_What is expected_.
Below are the records; copy each line in which "Cartier" occurs.

_Material provided_.

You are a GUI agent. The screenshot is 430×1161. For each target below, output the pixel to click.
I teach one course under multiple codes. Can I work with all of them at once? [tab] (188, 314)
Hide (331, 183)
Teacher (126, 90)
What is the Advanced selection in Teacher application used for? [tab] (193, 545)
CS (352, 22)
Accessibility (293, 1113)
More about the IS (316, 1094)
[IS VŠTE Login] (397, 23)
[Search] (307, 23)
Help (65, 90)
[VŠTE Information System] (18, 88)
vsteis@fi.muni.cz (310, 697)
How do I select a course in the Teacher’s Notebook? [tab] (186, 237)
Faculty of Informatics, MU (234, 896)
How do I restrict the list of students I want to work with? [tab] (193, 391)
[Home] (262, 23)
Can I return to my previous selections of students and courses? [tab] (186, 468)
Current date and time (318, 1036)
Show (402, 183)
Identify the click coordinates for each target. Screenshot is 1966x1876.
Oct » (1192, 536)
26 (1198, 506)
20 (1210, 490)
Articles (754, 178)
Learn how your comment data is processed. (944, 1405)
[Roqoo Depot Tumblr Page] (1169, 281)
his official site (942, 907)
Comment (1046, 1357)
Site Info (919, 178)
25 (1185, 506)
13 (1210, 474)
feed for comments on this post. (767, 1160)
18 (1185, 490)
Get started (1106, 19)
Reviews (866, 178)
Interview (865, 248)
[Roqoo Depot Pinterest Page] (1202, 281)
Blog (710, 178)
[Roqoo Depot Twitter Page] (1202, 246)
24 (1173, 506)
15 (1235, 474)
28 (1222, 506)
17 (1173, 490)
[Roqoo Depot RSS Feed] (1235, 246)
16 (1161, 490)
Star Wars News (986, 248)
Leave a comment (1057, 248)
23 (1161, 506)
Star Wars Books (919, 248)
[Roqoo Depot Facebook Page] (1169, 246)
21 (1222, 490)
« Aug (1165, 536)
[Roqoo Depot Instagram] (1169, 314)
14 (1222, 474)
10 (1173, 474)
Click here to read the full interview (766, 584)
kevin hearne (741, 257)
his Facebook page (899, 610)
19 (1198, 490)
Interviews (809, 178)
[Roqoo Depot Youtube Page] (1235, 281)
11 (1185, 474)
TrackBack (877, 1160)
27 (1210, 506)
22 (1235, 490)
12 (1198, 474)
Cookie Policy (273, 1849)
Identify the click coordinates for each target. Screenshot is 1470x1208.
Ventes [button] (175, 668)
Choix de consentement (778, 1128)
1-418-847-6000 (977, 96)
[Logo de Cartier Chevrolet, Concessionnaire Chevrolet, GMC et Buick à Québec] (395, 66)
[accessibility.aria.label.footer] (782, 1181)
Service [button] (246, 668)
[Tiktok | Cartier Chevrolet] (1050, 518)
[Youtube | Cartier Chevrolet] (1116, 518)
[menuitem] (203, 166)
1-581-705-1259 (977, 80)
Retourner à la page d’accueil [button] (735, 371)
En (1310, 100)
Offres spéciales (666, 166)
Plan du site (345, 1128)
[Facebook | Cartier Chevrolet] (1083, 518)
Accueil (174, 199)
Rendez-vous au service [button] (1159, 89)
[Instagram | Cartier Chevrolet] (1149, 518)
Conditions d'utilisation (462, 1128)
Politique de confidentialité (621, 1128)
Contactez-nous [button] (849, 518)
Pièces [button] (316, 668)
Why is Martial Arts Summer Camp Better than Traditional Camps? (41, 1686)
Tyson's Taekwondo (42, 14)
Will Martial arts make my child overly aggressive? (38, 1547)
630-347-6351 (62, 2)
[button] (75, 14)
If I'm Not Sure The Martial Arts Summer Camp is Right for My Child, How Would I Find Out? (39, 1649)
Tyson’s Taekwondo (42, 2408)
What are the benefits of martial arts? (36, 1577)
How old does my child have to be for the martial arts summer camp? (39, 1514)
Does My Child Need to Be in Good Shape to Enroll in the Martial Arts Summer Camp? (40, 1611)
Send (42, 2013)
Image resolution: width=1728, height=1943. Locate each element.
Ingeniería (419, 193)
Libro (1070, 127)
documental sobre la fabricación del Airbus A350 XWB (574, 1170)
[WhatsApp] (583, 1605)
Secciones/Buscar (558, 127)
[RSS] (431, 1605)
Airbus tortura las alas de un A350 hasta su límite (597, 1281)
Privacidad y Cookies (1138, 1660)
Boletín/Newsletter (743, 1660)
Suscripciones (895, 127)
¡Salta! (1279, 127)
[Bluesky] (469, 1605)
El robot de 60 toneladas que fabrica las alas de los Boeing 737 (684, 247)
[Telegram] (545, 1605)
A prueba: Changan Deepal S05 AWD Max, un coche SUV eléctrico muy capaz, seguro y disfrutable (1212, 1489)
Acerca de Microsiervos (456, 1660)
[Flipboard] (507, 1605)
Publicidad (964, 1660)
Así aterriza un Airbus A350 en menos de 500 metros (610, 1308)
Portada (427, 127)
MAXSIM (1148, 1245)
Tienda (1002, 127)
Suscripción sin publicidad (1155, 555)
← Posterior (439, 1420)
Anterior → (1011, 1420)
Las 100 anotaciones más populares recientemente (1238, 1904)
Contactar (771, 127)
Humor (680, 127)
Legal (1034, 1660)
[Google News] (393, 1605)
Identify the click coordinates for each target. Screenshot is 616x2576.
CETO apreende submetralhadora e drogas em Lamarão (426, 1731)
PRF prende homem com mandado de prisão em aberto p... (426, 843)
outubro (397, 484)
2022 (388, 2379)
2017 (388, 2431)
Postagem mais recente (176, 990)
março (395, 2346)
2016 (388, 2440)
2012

_Exercise output_.
[Logo de Cartier Chevrolet, Concessionnaire Chevrolet, GMC et Buick à Québec] (395, 66)
[Tiktok | Cartier Chevrolet] (1050, 518)
[Youtube | Cartier Chevrolet] (1116, 518)
[Facebook | Cartier Chevrolet] (1083, 518)
[Instagram | Cartier Chevrolet] (1149, 518)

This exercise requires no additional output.